It’s a mistake

I know it’s a mistake to read anything in the mainstream press almost always, but this article that purports to discuss why health care costs rise so much in comparison to inflation only half-touches on two partial reasons and doesn’t actually discuss the root causes at all.

The first and main reason that health care costs spike skyward every year is that insurance is itself inflationary. No, I am not saying eliminate insurance but just like a loan for a house or student loans, the more money available in a market the more prices rise. This is one of the few completely correct areas of economics IMO and this is what has happened in the health care market and will continue to happen absent some other huge force counteracting this tendency.

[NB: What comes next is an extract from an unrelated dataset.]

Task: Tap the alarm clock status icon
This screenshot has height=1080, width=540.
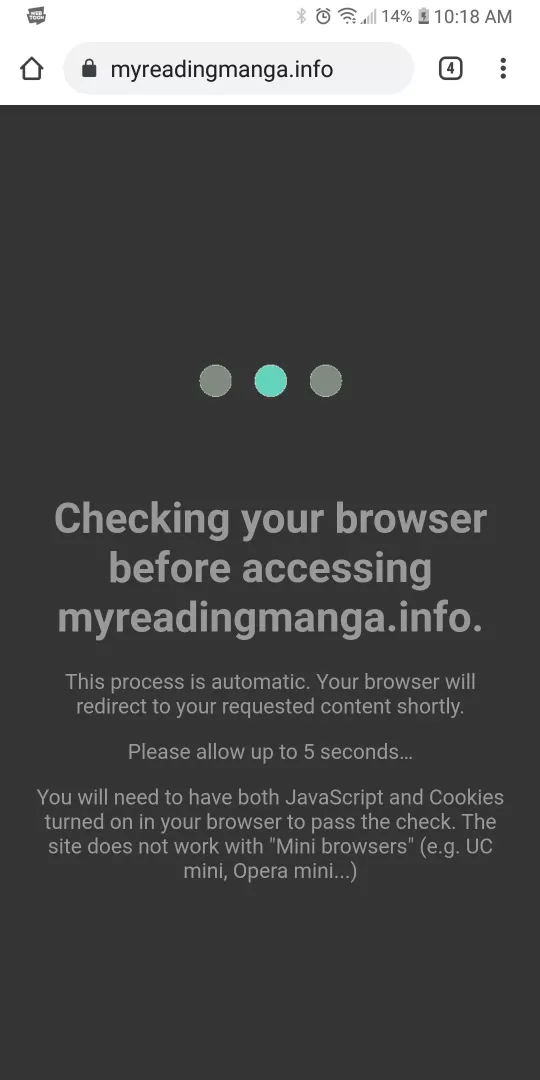Action: (x=323, y=16)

That the insurers and hospitals have adversarial relations probably does more to promote that than if they were all one entity (no, I am not advocating that hospitals and insurers merge — also a terrible solution). By the way, inflation doesn’t just mean raising prices in the medical context, it means unnecessary tests, procedures, surgeries and all of that too.

This is not like car insurance (though that is inflationary too in some markets) because medical care is more obligatory — more akin to an oil change (not insured) or having brake pads replaced. Imagine how much an oil change would cost if insurance were mandated by law for this common need, and everywhere available to perform the procedure accepted insurance, and it was illegal to do it yourself. (Back of the envelope calcs suggest an oil change would cost somewhere around $1,000 in that environment.)

Ok, already tired of the car metaphors.

The second huge omission of the article is that doctors in America and Canada are hugely overpaid (and overtrained) compared to the rest of the world.

The third cause is that human labor — which the health care depends on in spades — gets more expensive relatively in relation to what can be automated. Meaning over time that the labor share of cost rises as compared to say the cost of a scalpel.

There are other causes of rising costs — I am not implying only three. But how can an article like this miss the greatest cause (that to be fair most others also miss) which is that the more money in a market, the more something will cost? So easy but completely outside of the comprehension of the “educated.”